Exactly half of Room Inside The World, songs five through eight, possess the anthemic sensibilities of dreamy art-rock, some of which recall more melodic and dreamy modes of no wave, like Dirty-era Sonic Youth or Holy Money-era Swans. The other half is a more frenetic and sprawling gape into the heart of a post-punk world with hints of new wave beneath as melancholic guitar lines and subtly percolating synths suture together little tessellations of what Ought has become. First single “These 3 Things” is the centerpiece of that evolution.
“These 3 Things” is an exhilaratingly concise example of Ought’s prowess and maturation within its field. This is economic art-punk of the highest order; it’s less post-punk, fuzzy production and instead more new-wave-y with crisp and clean production. There’s a heavier filling of synths, vibraphone and even a 70-piece choir on the album’s marvelous, emotionally nuanced third single, “Desire.”
With an expanded sound, Room Inside The World may end up disgruntling avid Ought listeners. The post-punk specialists eschew some of the heavier grooves from tracks off their previous album, like “Men for Miles” and “The Combo,” in order to progress toward a more melancholic and refined version of its debut. That is obvious on tracks like “Take Everything” and “Into the Sea.” Because Ought has reinvented itself with the latest record, we also see the band push its polished, slow-burn approach into genre-bending territories. It has finally shed its flattering-yet-inseparable description of “Talking Heads meets Television.”

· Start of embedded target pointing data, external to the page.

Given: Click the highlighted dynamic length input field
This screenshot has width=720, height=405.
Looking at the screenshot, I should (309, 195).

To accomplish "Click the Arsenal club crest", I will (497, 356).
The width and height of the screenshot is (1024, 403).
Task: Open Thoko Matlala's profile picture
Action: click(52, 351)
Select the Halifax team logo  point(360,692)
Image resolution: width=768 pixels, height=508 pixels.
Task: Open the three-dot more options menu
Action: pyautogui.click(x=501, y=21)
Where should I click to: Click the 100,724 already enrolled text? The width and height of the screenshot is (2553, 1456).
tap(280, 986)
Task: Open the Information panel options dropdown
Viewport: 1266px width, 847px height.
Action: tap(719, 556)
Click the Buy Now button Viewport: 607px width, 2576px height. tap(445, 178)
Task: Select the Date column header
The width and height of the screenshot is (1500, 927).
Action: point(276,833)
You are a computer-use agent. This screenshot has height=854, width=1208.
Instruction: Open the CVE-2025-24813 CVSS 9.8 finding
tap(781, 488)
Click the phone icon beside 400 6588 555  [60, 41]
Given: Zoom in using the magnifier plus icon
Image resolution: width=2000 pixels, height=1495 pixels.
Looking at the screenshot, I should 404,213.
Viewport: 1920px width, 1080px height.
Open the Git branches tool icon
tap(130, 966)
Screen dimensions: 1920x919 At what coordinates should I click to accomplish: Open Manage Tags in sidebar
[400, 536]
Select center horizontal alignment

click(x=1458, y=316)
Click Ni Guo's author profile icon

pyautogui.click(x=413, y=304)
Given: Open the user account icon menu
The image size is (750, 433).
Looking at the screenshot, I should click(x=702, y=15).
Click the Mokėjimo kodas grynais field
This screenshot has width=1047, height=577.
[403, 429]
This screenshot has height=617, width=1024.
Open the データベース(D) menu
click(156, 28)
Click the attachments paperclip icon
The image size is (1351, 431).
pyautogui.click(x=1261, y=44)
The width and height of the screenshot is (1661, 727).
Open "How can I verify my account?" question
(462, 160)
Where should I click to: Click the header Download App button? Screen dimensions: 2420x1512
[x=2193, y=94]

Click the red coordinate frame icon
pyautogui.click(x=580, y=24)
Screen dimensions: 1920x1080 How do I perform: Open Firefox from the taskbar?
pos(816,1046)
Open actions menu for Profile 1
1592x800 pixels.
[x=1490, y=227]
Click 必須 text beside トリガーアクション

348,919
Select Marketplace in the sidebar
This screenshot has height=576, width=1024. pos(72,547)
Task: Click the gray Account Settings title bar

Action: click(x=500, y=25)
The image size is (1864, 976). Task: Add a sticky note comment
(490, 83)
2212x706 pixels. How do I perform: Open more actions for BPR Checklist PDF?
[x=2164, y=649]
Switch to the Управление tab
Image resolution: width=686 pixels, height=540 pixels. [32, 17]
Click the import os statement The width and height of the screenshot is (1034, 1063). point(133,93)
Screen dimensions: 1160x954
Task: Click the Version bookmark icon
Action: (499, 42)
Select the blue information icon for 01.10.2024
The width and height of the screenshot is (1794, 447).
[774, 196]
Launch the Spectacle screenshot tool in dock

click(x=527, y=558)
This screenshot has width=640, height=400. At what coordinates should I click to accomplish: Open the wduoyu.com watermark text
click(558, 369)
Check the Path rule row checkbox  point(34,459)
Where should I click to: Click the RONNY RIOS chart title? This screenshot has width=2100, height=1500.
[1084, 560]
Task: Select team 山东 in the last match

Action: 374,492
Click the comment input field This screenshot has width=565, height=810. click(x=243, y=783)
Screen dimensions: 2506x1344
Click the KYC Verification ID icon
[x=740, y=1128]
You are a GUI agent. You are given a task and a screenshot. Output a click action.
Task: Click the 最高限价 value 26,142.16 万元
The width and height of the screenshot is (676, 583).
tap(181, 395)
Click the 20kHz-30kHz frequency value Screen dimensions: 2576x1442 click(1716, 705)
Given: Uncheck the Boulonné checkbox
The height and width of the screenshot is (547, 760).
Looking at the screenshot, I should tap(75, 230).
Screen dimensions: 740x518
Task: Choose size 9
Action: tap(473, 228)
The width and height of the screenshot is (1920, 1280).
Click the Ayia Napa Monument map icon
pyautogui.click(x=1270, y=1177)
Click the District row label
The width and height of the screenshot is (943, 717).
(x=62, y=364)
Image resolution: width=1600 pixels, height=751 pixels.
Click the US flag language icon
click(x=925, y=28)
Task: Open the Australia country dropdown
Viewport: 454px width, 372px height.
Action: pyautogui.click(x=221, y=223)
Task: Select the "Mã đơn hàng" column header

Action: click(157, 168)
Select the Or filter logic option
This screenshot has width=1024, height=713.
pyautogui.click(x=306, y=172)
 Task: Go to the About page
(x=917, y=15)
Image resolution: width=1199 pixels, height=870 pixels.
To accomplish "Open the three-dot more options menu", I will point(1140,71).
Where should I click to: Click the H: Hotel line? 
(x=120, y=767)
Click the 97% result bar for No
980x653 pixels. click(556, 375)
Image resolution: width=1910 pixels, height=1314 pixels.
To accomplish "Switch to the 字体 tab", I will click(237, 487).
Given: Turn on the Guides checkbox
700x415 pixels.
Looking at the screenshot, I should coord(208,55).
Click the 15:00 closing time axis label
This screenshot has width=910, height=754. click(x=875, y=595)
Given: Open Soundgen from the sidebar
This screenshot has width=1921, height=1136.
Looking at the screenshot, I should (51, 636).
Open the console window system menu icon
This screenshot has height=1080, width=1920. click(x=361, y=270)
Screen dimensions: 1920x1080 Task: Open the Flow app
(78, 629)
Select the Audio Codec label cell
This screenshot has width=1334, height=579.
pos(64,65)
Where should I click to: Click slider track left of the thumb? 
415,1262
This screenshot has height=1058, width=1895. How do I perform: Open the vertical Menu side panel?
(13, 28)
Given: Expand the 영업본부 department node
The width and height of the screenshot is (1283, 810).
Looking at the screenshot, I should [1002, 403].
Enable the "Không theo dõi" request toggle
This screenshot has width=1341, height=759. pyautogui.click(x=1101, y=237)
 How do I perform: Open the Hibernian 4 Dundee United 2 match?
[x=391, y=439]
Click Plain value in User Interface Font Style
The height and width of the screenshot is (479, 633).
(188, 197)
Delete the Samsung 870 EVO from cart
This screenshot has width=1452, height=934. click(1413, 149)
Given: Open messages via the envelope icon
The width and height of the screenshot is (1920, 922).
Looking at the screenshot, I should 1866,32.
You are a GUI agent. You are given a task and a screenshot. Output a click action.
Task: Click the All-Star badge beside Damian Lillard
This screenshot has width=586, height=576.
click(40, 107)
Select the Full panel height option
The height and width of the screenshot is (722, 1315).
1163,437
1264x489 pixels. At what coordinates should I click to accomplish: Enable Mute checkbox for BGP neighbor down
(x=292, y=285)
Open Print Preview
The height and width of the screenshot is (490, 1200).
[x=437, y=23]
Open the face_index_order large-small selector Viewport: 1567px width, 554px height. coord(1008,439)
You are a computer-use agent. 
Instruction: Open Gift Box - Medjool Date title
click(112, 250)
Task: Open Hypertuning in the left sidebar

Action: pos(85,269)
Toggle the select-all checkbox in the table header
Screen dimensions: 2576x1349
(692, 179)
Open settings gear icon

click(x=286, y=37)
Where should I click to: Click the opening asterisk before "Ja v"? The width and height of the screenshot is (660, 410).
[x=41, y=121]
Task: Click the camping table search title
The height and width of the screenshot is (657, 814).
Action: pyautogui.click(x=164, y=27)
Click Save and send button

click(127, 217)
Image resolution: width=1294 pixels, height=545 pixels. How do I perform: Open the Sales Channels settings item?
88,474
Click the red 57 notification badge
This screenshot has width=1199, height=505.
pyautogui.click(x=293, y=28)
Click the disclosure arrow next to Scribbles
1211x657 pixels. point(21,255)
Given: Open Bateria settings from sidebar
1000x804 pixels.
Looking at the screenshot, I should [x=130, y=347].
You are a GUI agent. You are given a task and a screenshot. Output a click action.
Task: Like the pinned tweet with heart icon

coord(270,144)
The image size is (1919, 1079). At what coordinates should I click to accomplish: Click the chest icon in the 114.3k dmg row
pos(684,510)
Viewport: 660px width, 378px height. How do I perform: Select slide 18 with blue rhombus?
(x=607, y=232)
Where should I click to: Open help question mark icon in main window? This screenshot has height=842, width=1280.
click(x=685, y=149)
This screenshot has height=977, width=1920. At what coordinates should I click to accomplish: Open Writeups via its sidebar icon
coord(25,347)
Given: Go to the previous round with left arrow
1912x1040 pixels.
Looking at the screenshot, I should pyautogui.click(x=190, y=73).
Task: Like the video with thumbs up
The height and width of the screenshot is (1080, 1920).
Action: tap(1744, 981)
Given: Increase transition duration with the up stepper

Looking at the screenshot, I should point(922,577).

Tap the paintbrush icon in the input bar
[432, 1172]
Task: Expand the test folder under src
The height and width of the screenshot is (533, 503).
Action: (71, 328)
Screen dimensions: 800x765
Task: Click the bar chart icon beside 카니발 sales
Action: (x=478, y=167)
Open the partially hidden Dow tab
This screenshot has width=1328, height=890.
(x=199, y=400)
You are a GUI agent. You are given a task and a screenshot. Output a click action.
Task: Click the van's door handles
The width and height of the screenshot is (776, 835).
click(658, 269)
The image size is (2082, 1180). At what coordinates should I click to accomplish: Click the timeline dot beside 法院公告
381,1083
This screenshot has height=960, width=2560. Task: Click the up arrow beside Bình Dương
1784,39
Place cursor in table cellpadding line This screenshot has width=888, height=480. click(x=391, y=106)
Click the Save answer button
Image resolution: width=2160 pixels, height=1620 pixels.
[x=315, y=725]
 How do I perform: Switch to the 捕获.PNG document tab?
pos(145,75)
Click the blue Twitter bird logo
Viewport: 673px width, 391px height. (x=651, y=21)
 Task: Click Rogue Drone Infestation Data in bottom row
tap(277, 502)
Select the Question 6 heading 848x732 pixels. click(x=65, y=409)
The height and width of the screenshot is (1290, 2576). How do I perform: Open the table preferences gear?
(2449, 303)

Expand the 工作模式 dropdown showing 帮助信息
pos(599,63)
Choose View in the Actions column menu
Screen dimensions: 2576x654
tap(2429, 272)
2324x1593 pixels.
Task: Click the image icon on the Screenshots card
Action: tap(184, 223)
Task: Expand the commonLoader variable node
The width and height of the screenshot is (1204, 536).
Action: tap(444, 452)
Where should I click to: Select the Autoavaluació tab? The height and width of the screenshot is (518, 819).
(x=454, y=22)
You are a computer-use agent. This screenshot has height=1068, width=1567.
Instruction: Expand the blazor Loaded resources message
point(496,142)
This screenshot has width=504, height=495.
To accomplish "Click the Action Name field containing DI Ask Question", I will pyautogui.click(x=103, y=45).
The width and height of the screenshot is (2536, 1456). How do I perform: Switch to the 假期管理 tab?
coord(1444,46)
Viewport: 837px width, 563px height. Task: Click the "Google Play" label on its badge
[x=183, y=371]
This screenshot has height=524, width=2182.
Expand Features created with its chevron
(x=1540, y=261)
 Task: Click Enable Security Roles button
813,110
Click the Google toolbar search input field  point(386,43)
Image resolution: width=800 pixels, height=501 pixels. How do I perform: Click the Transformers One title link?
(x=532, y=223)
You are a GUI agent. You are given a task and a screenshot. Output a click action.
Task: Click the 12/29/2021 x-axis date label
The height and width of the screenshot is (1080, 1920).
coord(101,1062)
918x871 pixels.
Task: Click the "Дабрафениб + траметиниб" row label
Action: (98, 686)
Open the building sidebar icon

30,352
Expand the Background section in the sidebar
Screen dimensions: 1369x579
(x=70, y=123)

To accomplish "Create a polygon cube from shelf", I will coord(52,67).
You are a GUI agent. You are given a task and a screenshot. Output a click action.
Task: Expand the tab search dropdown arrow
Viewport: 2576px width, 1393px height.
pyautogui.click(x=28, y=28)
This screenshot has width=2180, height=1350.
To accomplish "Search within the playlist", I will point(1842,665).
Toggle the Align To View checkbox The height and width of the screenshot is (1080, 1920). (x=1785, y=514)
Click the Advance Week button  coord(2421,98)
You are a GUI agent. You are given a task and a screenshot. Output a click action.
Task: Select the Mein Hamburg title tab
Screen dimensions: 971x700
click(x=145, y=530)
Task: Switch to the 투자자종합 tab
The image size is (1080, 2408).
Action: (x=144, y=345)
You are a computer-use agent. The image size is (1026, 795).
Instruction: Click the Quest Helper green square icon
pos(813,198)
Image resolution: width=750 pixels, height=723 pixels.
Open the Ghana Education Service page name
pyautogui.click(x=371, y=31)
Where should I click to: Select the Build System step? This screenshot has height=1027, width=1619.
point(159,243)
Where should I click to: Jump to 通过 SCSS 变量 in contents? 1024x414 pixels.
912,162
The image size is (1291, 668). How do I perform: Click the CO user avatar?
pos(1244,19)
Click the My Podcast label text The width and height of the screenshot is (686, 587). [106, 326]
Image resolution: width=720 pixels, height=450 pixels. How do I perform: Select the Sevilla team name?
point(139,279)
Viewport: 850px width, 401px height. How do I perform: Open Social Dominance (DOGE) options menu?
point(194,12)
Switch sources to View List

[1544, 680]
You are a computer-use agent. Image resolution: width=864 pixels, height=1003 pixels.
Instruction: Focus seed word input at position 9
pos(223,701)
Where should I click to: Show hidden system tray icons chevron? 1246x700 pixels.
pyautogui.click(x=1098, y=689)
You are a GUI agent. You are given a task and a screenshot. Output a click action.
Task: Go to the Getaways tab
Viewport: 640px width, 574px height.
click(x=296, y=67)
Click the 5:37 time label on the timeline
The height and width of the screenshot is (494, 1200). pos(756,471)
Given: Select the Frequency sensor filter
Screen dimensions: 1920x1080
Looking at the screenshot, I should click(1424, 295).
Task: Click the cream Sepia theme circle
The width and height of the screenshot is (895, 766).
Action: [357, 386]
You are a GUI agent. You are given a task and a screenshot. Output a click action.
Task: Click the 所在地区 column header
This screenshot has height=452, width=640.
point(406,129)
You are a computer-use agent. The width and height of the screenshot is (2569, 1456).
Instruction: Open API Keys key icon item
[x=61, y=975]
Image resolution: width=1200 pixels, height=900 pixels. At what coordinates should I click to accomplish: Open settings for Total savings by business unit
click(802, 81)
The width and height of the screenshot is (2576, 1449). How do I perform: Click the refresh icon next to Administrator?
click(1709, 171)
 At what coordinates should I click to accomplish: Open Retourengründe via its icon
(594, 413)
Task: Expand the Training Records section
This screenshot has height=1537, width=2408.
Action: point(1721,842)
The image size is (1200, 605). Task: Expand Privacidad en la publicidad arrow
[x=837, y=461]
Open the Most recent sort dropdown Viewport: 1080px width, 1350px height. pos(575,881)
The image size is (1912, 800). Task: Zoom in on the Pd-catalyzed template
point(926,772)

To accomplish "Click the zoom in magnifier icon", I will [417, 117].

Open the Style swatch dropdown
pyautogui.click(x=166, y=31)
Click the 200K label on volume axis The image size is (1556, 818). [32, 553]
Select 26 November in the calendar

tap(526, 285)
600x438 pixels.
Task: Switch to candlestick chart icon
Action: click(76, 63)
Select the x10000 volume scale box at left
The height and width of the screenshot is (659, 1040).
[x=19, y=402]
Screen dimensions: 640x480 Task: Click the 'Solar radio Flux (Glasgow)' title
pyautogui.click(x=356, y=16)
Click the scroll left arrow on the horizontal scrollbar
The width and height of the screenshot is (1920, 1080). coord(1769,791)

Now to the band’s biggest draw: Singer-guitarist Tim Darcy’s vocals remain as eccentric and electrifying as ever. Darcy is a subtly theatrical vocalist. His voice is, for the most part, calm and collected. But he’ll occasionally jump into a Bowie-like yelp. Because he can easily and quickly swich between styles, his uncanny ability translates almost perfectly on songs like “Pieces Wasted.” He exaggerates his timbre here, but fluctuates into foreboding ranges channeling his inner Michael Gira near the end of the track. That being said, Darcy’s voice never sounds out of place as he mutters his way through the record with levity and true singularity, like Scott Walker fronting Wire. His vocal performance on “Disgraced in America” and “Desire,” the latter a towering centerpiece, is astounding.
While Ought shed its sonic comparisons to the Talking Heads, Darcy’s witty lyricism remains eerily similar to David Byrne’s. On Room Inside The World, Darcy continues to make a habit out of rendering mundanity surreal and abstract. With the heavily political “Disgraced in America,” Darcy’s words are hard to distinguish because the lines are so short and choppy: “What if I said/ They built it themselves/And it feels so good.” Is this about Trump’s wall? Nevertheless, Darcy’s usual sarcastic sneer and sense of cynicism prevails.
With these elements coalescing harmoniously, Room Inside The World is an album perfectly pitched between delusion and hope, tension and release. But the most profound aspect of Ought’s new direction is that the band finally uncovers its inventive, vulnerable core, and it’s all the more magical and reinvigorating with Darcy leading the progression.